Мы сидели в натопленной палатке, насквозь мокрые от ледяной воды и ветра.
На печке грелся большущий трехлитровый чайник.

Начальник отряда, геолог лет сорока пяти, уже немного отошедший от пережитого стресса, открыл свой персональный вьючный ящик и торжественно достал из него...
Полную бутылку спирта!
– О, гляньте – девяносто шесть градусов! Я его приберегал на крайний случай. Думаю, он наступил. Давайте по пятьдесят граммов.
И разлил спирт по большим алюминиевым кружкам.
Все радостно загомонили и принялись чокаться кружками, которые при ударе издавали дребезжащий жестяной звук.
Я никогда раньше до этого не пил чистый спирт. Я боялся сжечь себе желудок или пищевод или что-то ещё анатомическое, я в этом не очень понимал.
С замирающим сердцем я посмотрел на прозрачную жидкость в кружке и в растерянности сказал куда-то в пространство:
– А можно я ноги спиртом протру?
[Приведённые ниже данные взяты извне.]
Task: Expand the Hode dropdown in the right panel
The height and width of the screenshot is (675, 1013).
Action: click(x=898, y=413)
А то замёрзли очень.
И плеснув немного спирта в ладонь, принялся растирать себе ступни.
Они были и вправду ледяные. Я так увлёкся этим процессом, что не заметил, как в палатке воцарилась тишина. Даже штормовой ветер на улице вроде бы притих. Я поднял голову и обнаружил, что все вокруг смотрят на меня. Их взгляды словно ночные прожекторы прожигали меня насквозь.
Я понял, что сделал что-то очень неправильное. Наверное, что-то такое, что выходит за рамки понимания северных людей.
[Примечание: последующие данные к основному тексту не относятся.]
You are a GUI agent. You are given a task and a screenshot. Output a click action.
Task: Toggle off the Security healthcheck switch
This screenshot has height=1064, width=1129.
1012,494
Потом самый старший из них, Семён – пятидесятилетний рабочий-горняк, бригадир, который всю свою жизнь, кроме, наверное, времени, проведённого в воркутинских лагерях, копал геологические шурфы и канавы в полярных горах, положил мне могучую руку на плечо и сказал тяжёлым басом:
– Ты это... Никогда так не делай, Андрюха... не надо... чо-то это неправильно как-то...
И подтолкнул ко мне поближе мою кружку с остатками спирта:
– Пей. Н; вот тебе воды, запьёшь.
Конечно, я выпил. И сразу запил чистый спирт ледяною речной водой.
 Словно холодное пламя прошло сквозь меня, воспламеняя каждую клетку моего организма.
Замёрзшие до ледяного состояния ноги через секунду стали горячими, а сознание словно бы мгновенно расширилось до дальних границ вселенной.
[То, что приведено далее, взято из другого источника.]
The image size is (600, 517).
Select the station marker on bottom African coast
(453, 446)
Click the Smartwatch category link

Как будто у меня открылись невидимые глаза.
Все геологи и рабочие горняки, сидящие в палатке, стали мне понятными и близкими.
Я понимал их чувства и помыслы без всяких слов и движений, ощущая себя их частью.
Я чувствовал окружающую природу – суровые горы, ледяные реки и тундру так, будто я неотъемлемо им принадлежу.
Внутренним взором на мгновение я увидел космические глубины – вращающиеся галактики, неведомые солнца и планеты, движущиеся по гармонически выверенным орбитам.
И да – я чувствовал запредельную любовь к этому миру. Любовь, превосходящую всё, что я знал к тому времени.
Не исключаю, что точка буддистского просветления находится где-то неподалёку от этого состояния.
Не столько спирт, сколько, видимо, глубокое стрессовое состояние от прошедшей опасности и чрезмерного напряжения пробудило скрытые силы сознания.

А днём за нами пришёл вездеход и, лязгая тяжелыми стальными гусеницами, к вечеру довёз нас до базы.

...судьба причудливо и прихотливо переплетает линии событий – словно создаёт тканый узорчатый ковёр, который раскидывается во времени и пространстве, проявляется на короткое время и гаснет вместе со Вселенной. И узловые точки этого коврового узора - пересечение человеческих судеб, изломы эпох и переход в новое время.
Так осуществляется процесс мироздания, в котором мы, люди, активные участники, идущие непроторенными тропами.

И иногда род деятельности помогает нам найти свою дорогу в жизни, как в этом помогла мне геология – наука о Земле, наука о Вселенной и – о Всевышнем, каким бы именем его ни называть.